The judge said the onus lay on the prosecution to prove that Richard Satchwell was not acting in self defence.

He said a scenario had been presented to the jury that the accused was attacked by Tina Satchwell and had sought to defend himself in the manner described in his interviews with gardaí.

He said if the jury decided the force used by Satchwell was reasonable in the circumstances as he honestly believed them to be, then they must acquit him of murder and manslaughter and return a verdict of not guilty.

He said if Satchwell honestly believed he used no more force than was reasonably necessary, but the degree of force used was not what a reasonable person would have used, then he was not guilty of murder but guilty of manslaughter.

He said if self defence didn’t apply, then they could find the accused guilty of murder provided they were satisfied he intended to kill or cause serious injury.

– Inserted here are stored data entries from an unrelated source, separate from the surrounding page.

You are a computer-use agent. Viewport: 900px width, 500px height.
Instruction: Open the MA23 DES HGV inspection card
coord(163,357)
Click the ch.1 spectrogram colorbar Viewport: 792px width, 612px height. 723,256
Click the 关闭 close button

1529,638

The trial has heard that on 24 March 2017, Satchwell told gardaí that his wife Tina had left their home four days earlier but that he had no concerns over her welfare, feeling she had left due to a deterioration in their relationship.

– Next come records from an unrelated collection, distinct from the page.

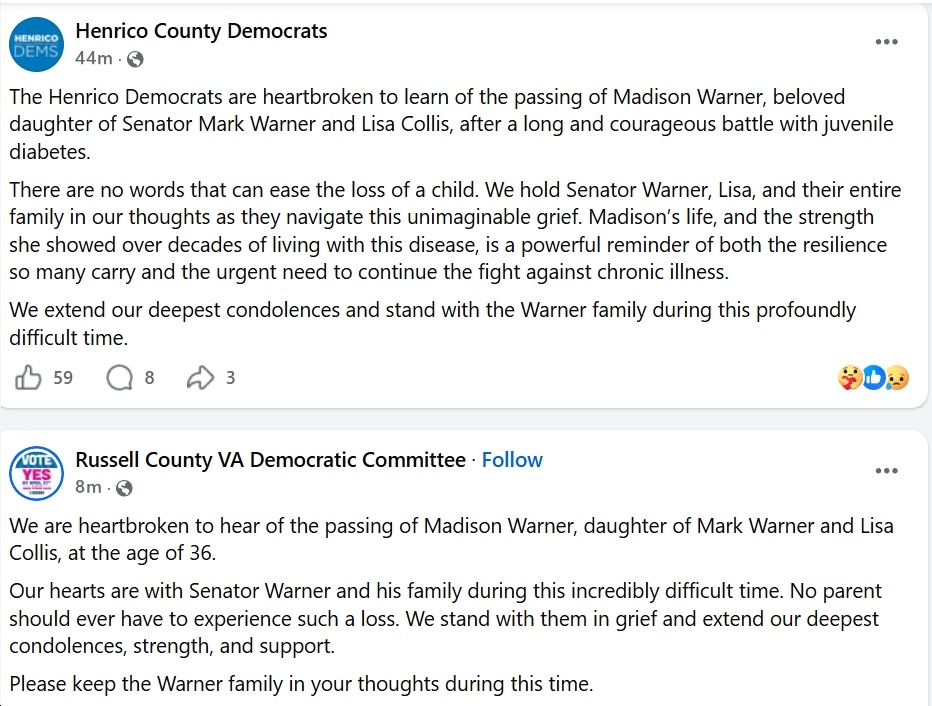Open three-dot options menu for Russell County post
This screenshot has width=932, height=706.
point(886,471)
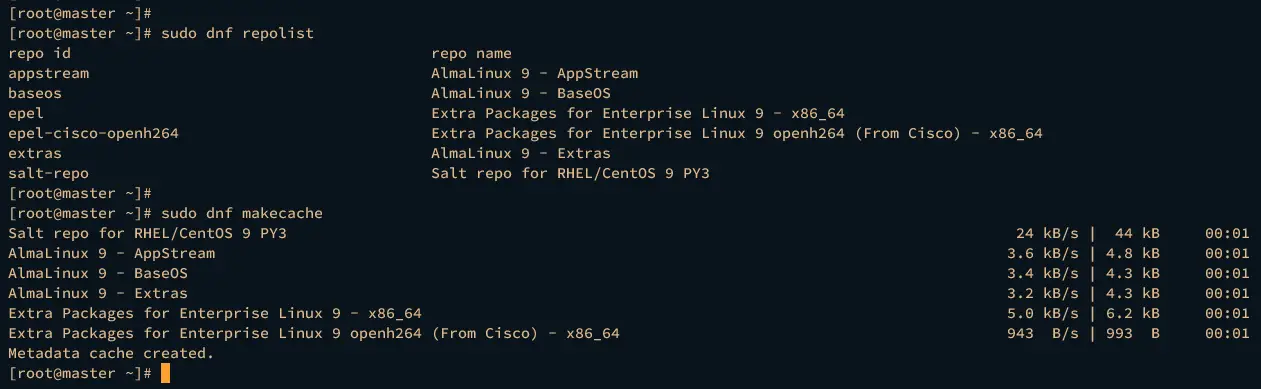Click 'Metadata cache created.' message

[111, 353]

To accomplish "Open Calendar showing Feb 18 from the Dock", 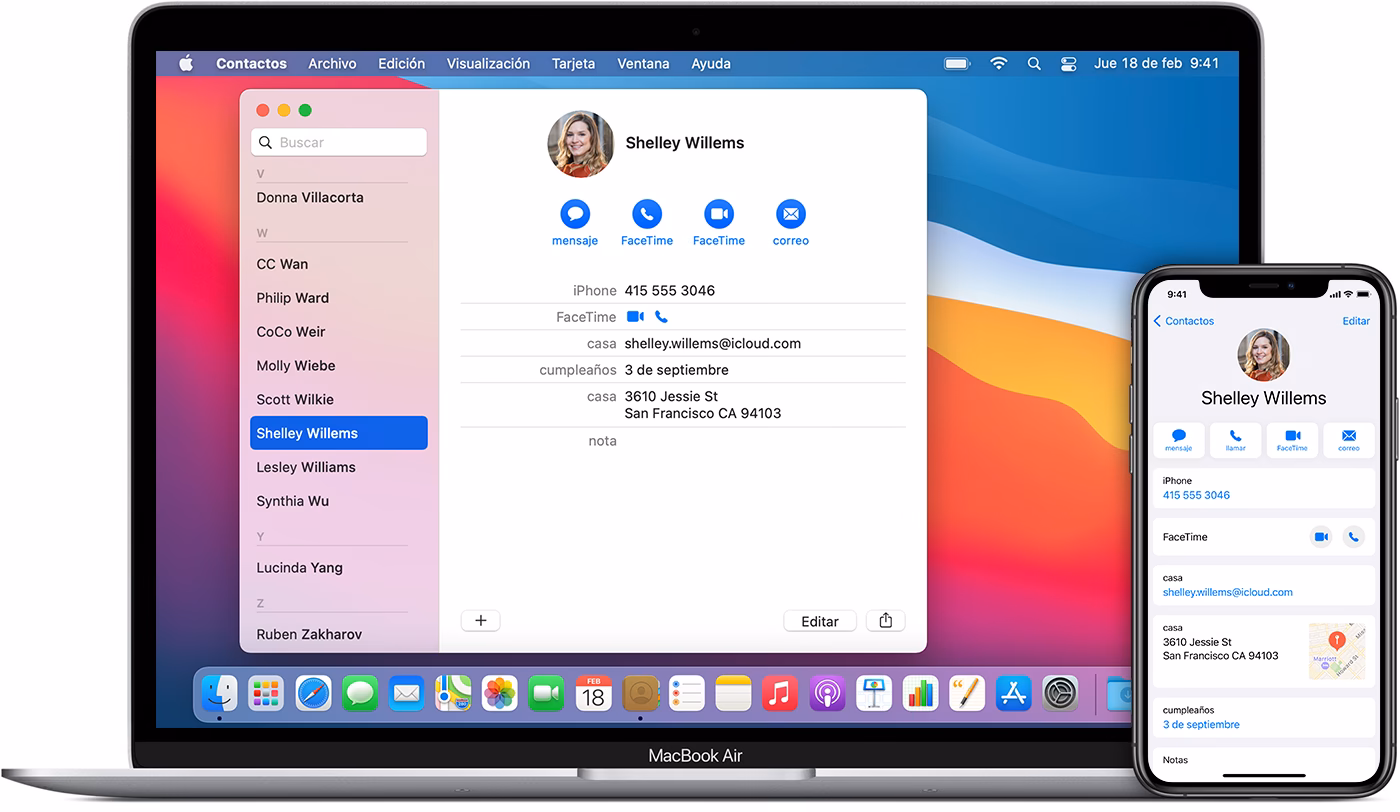I will (x=593, y=692).
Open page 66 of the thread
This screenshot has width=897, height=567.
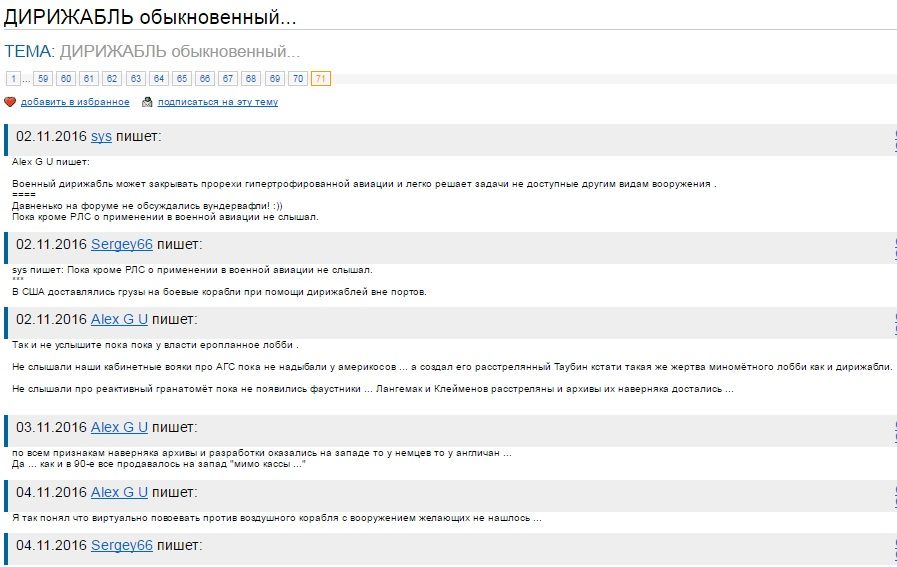[x=205, y=78]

The accused formally reported Tina Satchwell missing the following May but her body was not discovered for over six years, when gardaí found her decomposed remains in a grave that had been dug almost one metre deep underneath the stairs during an “invasive search” of the Satchwell home in October 2023.

When re-arrested on suspicion of Tina’s murder after her body was removed from their Cork home, Richard Satchwell told gardaí that his wife “flew” at him with a chisel, that he fell backwards against the floor and described her death after he said he held her off by the belt of her bathrobe at her neck.

The Assistant State Pathologist has told the trial that Tina’s cause of death cannot be determined due to the skeletal nature of her remains.

Last week in her closing speech, Gerardine Small SC, for the Director of Public Prosecutions, told the jury that Richard Satchwell’s narrative of how his wife died after he held her off by the belt of her bathrobe was “absolutely farcical” and had “more holes in it than a block of Swiss cheese”.

Small submitted that the British truck driver had woven “a web of deceit” and continued his “fabricated narrative” over the years.

Counsel said that Richard Satchwell’s objective from the very outset was “always to put everyone off the scent” and that this was done because he had murdered Tina.

In his closing address, defence counsel Brendan Grehan SC told the jurors that there was no doubt Satchwell was guilty, but asked the jurors what exactly he was guilty of.

He argued that although the accused had lied “to the people of Ireland”, the lies do not make him a murderer or relieve the prosecution of the burden of proving the ingredients of murder.